Hypoxia-induced shortening of cardiac action potential duration (APD) has been attributed in mammalian hearts to the activation of ATP-sensitive potassium (KATP) channels. Since KATP channels are also present at high densities in the hearts of vertebrate ectotherms, speculation arises as to their function during periods of reduced environmental oxygen. The purpose of the present study was to determine whether nitric oxide (NO) plays a role in cardiac sarcolemmal KATP channel activation during hypoxia in a species with a high degree of tolerance to low oxygen environments: the goldfish (Carassius auratus). Conventional intracellular and patch-clamp recording techniques were used to record responses from excised ventricles or isolated ventricular myocytes and inside-out patches, respectively, from fish acclimated at 21 degrees C. During moderate, substrate-free hypoxia (6.1 +/- 0.2 kPa), ventricular APD was significantly shortened at 50% and 90% of full repolarization, a response that was reversible upon reoxygenation and blocked by the KATP channel antagonist BDM. Under normoxic conditions, APD was also reduced in the presence of the NO-donor SNAP (100 micromol l(-1)).
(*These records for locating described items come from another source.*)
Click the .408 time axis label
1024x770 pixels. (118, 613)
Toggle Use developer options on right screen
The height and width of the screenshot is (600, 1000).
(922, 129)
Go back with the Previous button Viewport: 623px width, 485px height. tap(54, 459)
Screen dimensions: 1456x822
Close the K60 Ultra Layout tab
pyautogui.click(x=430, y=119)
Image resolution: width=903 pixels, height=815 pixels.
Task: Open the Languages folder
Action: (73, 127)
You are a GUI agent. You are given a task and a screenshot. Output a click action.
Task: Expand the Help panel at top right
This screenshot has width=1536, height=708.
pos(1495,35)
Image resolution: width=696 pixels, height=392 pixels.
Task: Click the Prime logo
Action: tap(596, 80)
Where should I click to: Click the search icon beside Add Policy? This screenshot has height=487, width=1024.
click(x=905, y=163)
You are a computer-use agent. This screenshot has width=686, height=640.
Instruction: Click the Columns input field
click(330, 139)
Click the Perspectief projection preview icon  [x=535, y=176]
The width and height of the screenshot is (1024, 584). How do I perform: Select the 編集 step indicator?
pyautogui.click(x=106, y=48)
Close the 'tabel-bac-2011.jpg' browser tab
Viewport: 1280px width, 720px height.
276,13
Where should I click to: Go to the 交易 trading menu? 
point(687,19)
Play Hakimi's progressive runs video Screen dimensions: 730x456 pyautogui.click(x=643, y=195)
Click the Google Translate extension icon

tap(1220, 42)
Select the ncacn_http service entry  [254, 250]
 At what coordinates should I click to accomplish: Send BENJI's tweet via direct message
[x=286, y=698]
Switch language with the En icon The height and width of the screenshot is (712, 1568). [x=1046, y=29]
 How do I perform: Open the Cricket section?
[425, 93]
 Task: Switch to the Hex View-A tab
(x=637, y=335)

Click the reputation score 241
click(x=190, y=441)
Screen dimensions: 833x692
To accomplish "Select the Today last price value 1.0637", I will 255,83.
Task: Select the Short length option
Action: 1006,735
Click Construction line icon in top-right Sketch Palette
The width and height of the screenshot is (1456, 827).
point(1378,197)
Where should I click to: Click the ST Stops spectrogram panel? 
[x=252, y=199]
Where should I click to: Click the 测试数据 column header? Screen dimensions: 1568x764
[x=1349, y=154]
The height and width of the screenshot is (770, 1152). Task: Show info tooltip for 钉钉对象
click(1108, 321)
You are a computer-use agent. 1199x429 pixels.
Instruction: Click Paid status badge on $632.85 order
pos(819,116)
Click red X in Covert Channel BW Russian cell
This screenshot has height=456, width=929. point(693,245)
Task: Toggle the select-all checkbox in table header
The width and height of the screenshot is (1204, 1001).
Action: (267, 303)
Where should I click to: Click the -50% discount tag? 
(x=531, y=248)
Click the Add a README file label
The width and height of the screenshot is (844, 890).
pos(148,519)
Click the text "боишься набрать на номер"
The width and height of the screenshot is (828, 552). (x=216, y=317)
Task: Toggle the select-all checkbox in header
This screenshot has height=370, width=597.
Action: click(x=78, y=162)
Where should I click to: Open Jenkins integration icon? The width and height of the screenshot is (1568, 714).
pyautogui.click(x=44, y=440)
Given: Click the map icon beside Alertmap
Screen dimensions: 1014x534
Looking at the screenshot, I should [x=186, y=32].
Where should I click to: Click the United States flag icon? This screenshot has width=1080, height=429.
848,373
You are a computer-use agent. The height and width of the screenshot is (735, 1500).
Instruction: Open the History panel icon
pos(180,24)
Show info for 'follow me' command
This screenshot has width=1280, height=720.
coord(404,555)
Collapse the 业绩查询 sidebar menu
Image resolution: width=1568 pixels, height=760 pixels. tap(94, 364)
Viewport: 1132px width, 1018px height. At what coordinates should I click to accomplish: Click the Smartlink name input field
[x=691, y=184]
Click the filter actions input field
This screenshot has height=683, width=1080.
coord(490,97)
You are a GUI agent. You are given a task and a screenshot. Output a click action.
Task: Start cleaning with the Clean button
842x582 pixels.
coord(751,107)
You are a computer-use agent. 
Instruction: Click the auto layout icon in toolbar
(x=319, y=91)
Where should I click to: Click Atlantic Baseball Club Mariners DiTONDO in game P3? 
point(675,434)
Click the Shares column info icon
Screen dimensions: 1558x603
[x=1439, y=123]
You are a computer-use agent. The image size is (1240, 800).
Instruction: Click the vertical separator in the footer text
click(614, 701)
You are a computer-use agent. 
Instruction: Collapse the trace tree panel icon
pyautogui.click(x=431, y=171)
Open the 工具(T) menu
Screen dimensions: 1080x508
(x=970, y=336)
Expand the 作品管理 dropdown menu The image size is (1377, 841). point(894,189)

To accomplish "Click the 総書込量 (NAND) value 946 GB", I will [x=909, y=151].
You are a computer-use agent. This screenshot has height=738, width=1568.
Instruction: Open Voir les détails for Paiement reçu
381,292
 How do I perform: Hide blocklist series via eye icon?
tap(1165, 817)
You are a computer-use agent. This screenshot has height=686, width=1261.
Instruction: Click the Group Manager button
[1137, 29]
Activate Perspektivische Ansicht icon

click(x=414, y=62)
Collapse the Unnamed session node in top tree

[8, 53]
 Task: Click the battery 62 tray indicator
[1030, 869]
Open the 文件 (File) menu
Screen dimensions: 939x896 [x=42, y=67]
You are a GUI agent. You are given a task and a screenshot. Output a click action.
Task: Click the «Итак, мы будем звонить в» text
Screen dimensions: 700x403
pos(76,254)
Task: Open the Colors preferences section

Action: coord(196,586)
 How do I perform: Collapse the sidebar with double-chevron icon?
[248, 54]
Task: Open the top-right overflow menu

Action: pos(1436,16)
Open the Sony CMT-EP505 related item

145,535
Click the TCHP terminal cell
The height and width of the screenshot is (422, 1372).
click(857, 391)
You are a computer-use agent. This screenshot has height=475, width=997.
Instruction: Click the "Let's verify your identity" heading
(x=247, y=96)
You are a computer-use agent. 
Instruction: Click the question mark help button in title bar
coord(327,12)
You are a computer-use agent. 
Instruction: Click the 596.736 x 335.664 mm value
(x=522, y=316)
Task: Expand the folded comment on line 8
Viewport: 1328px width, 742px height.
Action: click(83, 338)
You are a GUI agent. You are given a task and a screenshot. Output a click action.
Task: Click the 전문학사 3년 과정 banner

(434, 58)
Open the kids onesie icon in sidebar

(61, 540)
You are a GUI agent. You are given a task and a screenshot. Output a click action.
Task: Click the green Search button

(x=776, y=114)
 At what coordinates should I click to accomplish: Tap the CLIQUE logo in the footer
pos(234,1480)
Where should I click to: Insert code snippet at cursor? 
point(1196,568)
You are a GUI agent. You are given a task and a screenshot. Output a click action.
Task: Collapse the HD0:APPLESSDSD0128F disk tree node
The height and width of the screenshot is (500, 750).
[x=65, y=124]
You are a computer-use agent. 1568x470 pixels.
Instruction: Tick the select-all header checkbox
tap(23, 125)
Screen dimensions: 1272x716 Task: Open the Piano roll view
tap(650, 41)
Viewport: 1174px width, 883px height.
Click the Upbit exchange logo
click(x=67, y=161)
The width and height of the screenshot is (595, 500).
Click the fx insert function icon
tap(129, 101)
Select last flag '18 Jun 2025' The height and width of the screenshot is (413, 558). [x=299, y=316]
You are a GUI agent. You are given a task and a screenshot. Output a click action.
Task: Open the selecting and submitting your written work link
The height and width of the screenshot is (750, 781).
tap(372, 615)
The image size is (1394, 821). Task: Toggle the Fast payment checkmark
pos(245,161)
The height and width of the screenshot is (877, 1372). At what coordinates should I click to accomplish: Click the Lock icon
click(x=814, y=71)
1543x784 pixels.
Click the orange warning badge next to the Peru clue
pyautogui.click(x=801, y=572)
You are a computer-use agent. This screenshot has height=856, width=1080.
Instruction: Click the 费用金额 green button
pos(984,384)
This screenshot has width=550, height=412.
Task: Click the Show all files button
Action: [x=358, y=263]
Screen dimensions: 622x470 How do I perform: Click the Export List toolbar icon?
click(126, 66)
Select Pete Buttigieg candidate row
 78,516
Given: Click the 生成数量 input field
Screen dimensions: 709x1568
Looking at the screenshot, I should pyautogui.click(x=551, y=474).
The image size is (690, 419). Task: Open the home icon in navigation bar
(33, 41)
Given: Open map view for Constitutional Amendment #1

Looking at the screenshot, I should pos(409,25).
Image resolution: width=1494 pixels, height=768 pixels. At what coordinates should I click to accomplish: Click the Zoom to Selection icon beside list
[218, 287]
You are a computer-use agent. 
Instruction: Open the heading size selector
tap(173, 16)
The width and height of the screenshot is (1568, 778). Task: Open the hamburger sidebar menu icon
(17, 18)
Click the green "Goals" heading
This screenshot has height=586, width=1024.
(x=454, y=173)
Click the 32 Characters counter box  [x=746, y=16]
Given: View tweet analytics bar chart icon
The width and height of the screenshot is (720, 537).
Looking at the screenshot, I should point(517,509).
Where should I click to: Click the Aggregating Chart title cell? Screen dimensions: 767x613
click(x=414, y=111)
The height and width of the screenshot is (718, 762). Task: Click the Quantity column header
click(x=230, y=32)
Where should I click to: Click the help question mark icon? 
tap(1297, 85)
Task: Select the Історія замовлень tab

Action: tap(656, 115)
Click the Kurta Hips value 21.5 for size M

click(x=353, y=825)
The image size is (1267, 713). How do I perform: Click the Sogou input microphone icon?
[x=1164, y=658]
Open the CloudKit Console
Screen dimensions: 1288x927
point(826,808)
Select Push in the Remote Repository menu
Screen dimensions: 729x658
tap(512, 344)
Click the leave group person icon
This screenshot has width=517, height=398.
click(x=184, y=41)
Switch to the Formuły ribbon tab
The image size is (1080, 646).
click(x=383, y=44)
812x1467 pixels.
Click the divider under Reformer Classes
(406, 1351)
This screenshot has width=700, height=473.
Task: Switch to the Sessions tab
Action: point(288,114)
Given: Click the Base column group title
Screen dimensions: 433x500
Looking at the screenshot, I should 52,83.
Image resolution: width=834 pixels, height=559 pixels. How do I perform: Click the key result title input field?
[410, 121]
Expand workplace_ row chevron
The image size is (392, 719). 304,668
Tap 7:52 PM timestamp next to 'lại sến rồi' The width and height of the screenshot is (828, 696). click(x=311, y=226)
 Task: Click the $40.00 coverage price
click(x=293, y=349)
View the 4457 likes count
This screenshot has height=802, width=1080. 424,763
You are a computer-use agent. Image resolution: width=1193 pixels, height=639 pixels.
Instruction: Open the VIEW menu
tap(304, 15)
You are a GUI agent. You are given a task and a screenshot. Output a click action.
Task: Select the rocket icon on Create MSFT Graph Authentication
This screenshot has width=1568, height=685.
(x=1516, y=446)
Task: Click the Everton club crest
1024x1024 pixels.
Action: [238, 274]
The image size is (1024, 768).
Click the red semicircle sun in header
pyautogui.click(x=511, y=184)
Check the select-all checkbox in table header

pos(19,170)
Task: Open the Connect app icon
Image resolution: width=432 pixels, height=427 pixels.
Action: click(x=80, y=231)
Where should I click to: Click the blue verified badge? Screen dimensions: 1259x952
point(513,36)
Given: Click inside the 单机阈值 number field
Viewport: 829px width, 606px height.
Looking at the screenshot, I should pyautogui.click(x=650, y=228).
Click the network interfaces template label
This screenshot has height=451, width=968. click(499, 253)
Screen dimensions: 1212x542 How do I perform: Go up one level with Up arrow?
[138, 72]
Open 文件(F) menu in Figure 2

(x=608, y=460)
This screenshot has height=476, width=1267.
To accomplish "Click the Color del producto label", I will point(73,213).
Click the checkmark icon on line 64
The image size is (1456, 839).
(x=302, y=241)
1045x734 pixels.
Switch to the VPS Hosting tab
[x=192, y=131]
In cell-attached membrane patches, sarcolemmal KATP channel activity was enhanced after 10 min hypoxia, an effect that was reduced or eliminated by simultaneous exposure to BDM, to the guanylate cyclase inhibitor ODQ or to the NO synthase inhibitor L-NAME. In cell-free patches, KATP channel activity was abolished by 2 mmol l(-1) ATP but increased by SNAP; the cGMP analog 8-Br-cGMP (200 micromol l(-1)) also enhanced activity, an effect that was eliminated by BDM. Our data indicate that NO synthesized in cardiac myocytes could enhance sarcolemmal KATP channel activation during moderate hypoxia in goldfish. This response may serve a cardioprotective role by helping to conserve ATP or by reducing intracellular Ca2+ accumulation.